Past the river of mirrors. Through the bone-pine woods. Up the winding trail that led to the only home she’d ever known — a cottage beneath a hanging mountain lantern, nestled at the edge of the world.
But when she reached it—
The sky was thick with smoke.
The door hung broken. The stone lanterns shattered. Her father’s sword — the Heavenfire Edge — was planted in the snow, its blade scorched black.
There was no blood.
No bodies.
Only silence.
And a message carved into the wood of the doorway:
THE CYCLE BEGINS AGAIN.
⸻
Fenghua didn’t scream.
She didn’t cry.
She simply picked up the sword.
It felt heavier than it should have.
And then—
The mark on her skin pulsed once.
Twice.
Then burst into flame.
She collapsed to her knees, gasping.
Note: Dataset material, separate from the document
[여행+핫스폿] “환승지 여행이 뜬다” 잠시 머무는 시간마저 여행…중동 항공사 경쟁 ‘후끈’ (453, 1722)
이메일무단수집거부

Visions burned behind her eyes — a palace of stars, a man with no face, her mother whispering her name across time.
She saw herself.
Older.
Bleeding.
Kissing someone in the rain.
Killing someone else in the same breath.
⸻
When she awoke, it was still snowing. The sword glowed faintly beside her.
And she understood three things.
1. Her parents were gone — taken, not dead.
2. Someone wanted her to follow.
3. And if they thought she’d break easily…
They had no idea who they’d just awakened.